▶ **TASK TO COMPLETE**:
Whenever the word "screenshot" appears in a line of the listing, copy that line.
+++ RECORDS TO PROCESS
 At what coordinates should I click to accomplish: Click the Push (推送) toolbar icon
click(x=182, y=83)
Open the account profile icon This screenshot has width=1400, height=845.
++++++
+++ RECORDS TO PROCESS
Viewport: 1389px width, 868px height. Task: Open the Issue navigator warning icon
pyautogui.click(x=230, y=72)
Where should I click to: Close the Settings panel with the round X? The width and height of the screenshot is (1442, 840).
++++++
▶ **SOLVED PROBLEM**:
Open the account profile icon This screenshot has width=1400, height=845.
Where should I click to: Close the Settings panel with the round X? The width and height of the screenshot is (1442, 840).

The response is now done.